> [TRY IT] Only the lines below between the ones containing "Open chart type selector icon" and "Image resolution: width=1250", inclusive, are to be reproduced, each exactly as it stands.

> [RECORDS FOR THIS EXERCISE]
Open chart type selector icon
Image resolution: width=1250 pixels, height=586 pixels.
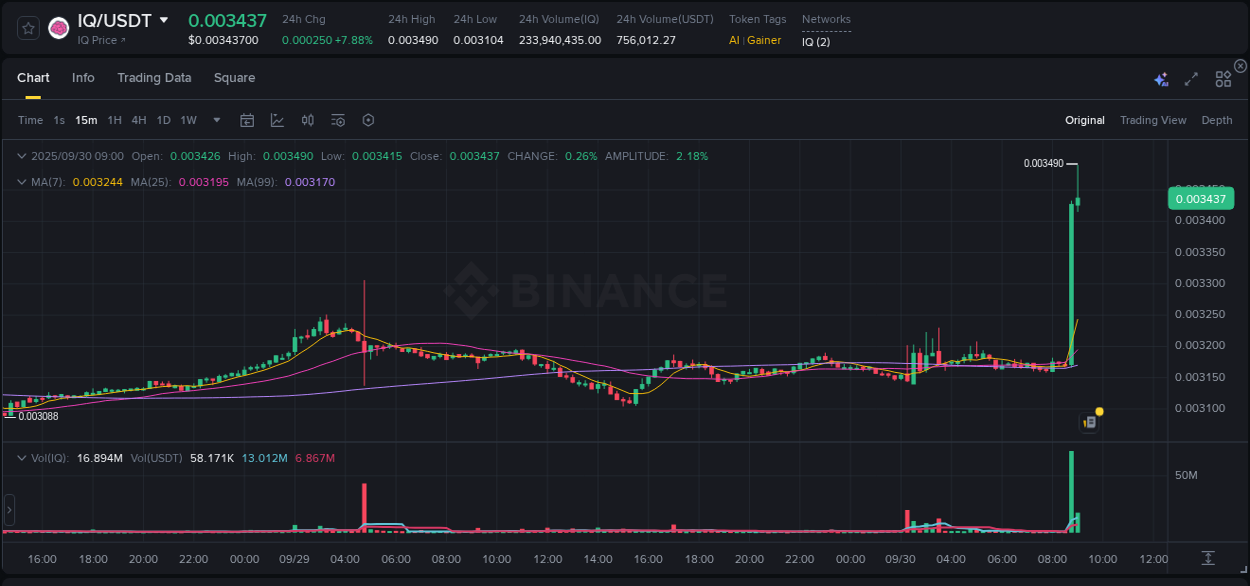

---

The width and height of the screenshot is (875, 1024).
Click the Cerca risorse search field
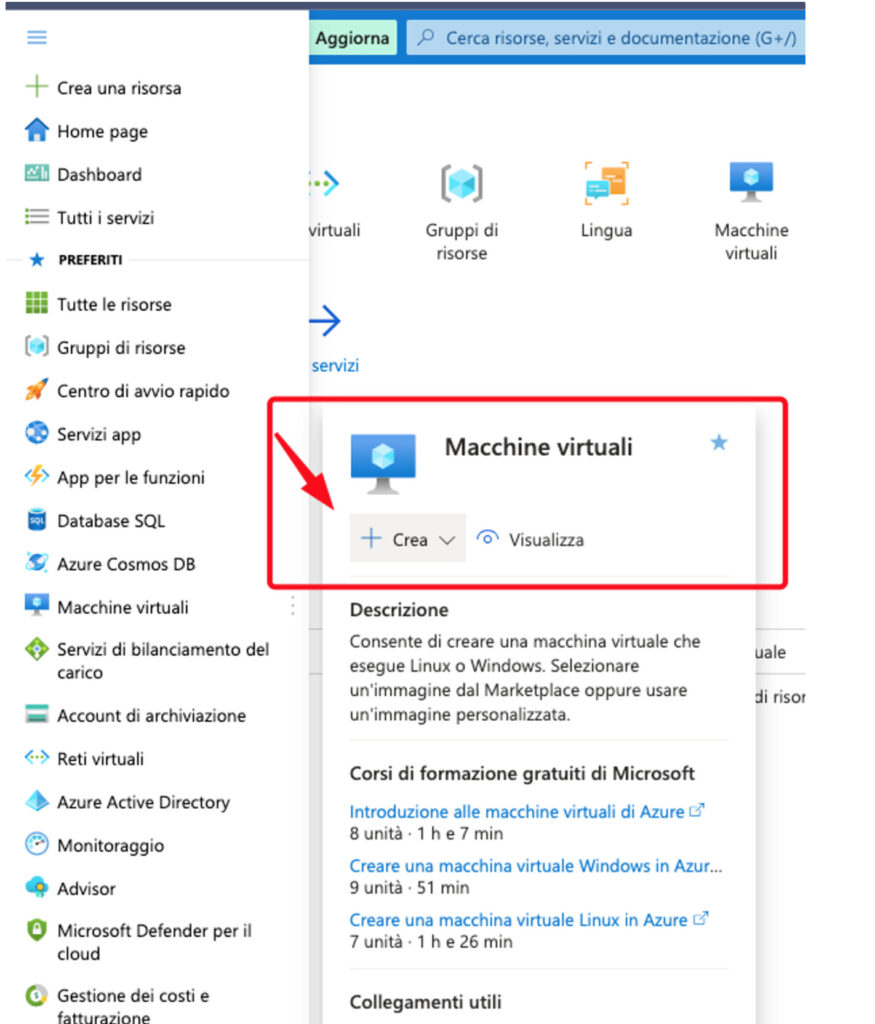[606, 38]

* * *

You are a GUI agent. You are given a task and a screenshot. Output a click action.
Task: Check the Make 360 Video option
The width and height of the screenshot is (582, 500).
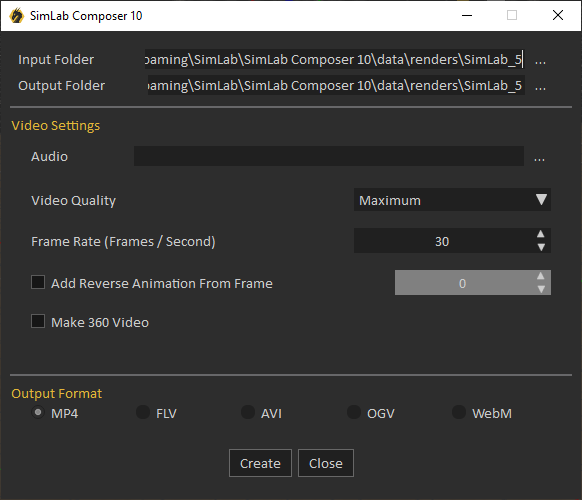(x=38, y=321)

> [YOUR SOLUTION]
Open chart type selector icon
Image resolution: width=1250 pixels, height=586 pixels.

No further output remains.